Ian Sleeper during his arrest.

A Christian preacher who was arrested for holding up placards protesting Islam after a terrorist attack in London has been given permission to appeal a previous ruling upholding his arrest.

Ian Sleeper, 57, was arrested on 23 June 2017 outside Southwark Cathedral, which is close to the scene of the London Bridge and Borough Market terror attack.

The attack on 3 June 2017 left eight people dead and another 48 injured. The Islamic State later claimed responsibility.

Mr Sleeper's placards read, "Love Muslims, Hate Islam, Jesus is love and hope", and "Love Muslims, Ban Islam, the religion of terror".

He was arrested by four police officers under Section 5 of the Public Order Act for causing harassment, alarm and distress, and allegedly causing religious and racial aggravation after a member of the public complained about his protest.

At a court hearing in February, Mr Sleeper's lawyer argued, "The displaying of the placards was not and could never be threatening or abusive, nor was it likely to cause harassment, alarm or distress and that it was 'apparent from the text of the placard that the Claimant was not motivated by a hostility to Muslims.'"

The court upheld the arrest but Mr Sleeper has now been given permission to appeal this ruling.

The Christian Legal Centre (CLC), which is supporting Mr Sleeper, said his case raised questions about "whether some religions and philosophical beliefs are more equal than others in the eyes of the Metropolitan police" after the police came in for strong criticism over its handling of pro-Palestine protests in which antisemitic placards were seen.

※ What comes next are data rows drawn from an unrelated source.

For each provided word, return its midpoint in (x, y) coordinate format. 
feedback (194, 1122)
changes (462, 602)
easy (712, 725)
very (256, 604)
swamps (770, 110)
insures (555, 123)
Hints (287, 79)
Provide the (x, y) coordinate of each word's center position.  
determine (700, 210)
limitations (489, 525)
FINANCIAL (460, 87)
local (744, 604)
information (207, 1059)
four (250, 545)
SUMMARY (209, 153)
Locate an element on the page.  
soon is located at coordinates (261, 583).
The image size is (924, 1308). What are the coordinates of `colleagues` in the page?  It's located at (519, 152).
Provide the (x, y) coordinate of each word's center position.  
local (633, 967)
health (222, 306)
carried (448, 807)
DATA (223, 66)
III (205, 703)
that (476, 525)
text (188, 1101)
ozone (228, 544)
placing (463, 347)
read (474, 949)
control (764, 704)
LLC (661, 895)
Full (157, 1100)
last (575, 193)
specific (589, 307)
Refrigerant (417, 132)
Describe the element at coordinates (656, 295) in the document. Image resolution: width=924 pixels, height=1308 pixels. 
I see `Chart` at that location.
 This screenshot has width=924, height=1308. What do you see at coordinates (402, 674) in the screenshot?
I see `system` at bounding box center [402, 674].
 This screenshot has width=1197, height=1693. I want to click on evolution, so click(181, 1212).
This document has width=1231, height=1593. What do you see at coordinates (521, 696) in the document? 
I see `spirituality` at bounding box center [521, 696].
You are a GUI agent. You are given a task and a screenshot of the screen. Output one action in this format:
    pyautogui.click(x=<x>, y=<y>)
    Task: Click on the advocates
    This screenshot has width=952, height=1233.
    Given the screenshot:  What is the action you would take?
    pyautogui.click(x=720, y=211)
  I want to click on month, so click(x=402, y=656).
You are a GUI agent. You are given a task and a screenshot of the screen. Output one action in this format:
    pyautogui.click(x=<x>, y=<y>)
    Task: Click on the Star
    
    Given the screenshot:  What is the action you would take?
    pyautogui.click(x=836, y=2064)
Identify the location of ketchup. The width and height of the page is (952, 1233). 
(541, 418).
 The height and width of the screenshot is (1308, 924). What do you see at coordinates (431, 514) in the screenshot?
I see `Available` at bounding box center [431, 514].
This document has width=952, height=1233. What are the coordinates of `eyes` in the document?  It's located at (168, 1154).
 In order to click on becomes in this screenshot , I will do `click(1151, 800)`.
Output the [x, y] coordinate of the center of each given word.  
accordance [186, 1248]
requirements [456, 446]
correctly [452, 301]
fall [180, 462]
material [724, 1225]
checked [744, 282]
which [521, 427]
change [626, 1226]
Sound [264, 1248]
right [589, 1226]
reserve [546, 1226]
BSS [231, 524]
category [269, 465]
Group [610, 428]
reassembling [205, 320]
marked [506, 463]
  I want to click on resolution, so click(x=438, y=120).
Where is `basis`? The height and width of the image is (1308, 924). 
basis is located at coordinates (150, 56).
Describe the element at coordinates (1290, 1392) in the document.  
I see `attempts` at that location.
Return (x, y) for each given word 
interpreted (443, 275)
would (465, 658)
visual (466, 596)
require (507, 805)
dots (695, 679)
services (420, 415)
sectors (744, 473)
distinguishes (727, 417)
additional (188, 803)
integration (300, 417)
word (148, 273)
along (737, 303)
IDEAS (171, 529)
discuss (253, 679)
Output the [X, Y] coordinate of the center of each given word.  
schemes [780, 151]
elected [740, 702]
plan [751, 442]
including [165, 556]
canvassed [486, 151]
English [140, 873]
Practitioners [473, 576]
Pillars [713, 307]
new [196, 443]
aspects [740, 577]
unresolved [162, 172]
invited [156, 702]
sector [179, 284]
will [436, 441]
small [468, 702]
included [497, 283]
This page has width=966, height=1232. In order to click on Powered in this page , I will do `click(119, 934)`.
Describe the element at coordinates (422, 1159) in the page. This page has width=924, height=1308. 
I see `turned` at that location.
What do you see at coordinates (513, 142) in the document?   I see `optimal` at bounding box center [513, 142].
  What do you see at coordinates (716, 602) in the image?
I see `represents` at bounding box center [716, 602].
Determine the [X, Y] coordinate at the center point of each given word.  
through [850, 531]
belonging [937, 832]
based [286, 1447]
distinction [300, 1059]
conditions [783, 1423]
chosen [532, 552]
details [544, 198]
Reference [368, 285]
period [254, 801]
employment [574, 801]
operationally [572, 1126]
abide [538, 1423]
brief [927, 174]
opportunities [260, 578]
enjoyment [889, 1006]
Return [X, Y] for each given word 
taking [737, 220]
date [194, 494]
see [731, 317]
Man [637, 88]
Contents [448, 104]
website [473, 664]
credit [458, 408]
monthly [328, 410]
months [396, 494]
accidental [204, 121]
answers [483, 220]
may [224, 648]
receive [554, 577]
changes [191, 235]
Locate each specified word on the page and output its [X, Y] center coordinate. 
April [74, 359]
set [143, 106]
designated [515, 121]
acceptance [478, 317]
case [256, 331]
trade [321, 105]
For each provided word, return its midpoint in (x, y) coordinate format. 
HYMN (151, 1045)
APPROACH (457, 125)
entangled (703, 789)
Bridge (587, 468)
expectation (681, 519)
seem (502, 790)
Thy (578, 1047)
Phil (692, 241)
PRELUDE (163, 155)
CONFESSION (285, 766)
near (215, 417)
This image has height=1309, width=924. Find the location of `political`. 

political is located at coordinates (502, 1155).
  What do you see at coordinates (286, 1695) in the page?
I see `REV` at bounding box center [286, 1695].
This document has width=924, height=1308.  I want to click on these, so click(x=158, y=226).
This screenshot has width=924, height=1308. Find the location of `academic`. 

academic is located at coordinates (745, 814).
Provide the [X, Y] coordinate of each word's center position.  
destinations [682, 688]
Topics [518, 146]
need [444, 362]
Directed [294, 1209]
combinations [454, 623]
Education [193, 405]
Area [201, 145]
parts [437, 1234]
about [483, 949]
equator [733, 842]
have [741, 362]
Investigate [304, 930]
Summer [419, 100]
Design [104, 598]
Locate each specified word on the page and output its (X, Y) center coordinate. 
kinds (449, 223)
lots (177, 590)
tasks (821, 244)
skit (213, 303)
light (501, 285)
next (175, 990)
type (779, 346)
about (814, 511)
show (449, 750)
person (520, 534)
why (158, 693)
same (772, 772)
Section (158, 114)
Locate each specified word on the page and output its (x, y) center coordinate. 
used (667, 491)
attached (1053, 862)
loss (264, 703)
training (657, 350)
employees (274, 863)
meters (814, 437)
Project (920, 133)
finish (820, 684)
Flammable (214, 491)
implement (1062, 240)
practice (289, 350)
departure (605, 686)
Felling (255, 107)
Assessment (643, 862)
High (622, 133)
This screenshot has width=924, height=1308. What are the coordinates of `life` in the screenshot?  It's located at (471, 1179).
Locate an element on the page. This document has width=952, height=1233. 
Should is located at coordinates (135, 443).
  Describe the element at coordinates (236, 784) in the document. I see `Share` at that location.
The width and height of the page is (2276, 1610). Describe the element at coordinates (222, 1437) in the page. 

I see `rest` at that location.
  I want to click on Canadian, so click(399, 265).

CLC chief executive Andrea Williams said there was a "clear inconsistency" in regards to how Islam and other beliefs are policed in London and throughout the UK.

"What happened to Mr Sleeper in 2017 has been prophetic for what we now see on London's streets during pro-Hamas protests," she said.

"The police are upholding the right for Islamic protesters to call for genocide without interference, and anyone who counter-protests and disagrees faces the full force of the law."

Mr Sleeper said that recent events showed that his case is "still hugely relevant" and "was a clear indication of what was to come".

"How I was treated was completely wrong. The police have never apologised and continue to believe that what they did was right. Recent events in London following the conflict in the Middle East has exposed that anyone protesting Israel and calling for violence would not be treated as I was by the police," he said.

"There is no consistency in policing over these matters and what has happened to me and on our streets in the past month should be of grave concern to many.

"I will continue to pursue justice on this matter for as long as it takes and am pleased to have the opportunity to appeal the previous ruling."